** DATASET EXCERPTS follows **

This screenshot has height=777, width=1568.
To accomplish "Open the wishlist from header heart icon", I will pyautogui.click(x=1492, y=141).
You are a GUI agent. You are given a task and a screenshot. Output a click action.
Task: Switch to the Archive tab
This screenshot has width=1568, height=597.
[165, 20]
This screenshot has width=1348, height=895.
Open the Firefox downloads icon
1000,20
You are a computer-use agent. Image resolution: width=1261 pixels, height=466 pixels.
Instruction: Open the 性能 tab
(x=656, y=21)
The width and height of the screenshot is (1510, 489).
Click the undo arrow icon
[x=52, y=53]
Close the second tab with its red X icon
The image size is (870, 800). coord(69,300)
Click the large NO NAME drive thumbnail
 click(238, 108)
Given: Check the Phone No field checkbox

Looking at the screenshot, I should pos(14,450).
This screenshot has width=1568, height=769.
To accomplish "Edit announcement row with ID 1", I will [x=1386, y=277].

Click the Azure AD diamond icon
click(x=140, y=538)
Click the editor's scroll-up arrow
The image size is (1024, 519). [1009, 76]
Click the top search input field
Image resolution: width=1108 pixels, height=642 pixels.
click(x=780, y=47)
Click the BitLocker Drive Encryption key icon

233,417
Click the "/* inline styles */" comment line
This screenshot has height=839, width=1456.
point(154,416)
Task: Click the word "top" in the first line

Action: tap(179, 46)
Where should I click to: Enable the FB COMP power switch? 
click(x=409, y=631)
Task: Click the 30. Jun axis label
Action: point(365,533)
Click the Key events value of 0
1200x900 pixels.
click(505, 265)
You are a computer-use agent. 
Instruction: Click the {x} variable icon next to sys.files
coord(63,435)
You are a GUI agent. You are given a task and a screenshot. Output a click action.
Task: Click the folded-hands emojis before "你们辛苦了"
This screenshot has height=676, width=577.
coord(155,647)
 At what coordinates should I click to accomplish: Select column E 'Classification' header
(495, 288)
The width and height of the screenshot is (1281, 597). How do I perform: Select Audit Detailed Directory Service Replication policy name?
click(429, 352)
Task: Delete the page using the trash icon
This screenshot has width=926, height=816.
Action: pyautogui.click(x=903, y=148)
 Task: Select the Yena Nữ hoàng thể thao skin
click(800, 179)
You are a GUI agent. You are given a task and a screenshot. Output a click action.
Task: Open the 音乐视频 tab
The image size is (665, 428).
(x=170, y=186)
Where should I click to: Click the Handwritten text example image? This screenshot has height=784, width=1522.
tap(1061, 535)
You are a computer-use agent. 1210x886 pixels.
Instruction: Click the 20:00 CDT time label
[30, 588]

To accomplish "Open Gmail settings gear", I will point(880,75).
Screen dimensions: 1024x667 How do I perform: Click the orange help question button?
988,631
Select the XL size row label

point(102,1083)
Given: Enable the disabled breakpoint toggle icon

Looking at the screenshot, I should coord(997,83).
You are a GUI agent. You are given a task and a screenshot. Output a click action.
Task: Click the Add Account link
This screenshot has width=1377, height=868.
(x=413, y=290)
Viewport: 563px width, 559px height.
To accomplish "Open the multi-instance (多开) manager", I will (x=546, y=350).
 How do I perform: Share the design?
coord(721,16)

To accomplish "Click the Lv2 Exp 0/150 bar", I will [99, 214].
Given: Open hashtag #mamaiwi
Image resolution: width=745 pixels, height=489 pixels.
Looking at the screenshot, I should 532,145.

** End of DATASET EXCERPTS **

Return all lines from the entries that contain the string "will".

» **RESULT**:
To accomplish "Open the wishlist from header heart icon", I will pyautogui.click(x=1492, y=141).
To accomplish "Edit announcement row with ID 1", I will [x=1386, y=277].
To accomplish "Open Gmail settings gear", I will point(880,75).
To accomplish "Open the multi-instance (多开) manager", I will (x=546, y=350).
To accomplish "Click the Lv2 Exp 0/150 bar", I will [99, 214].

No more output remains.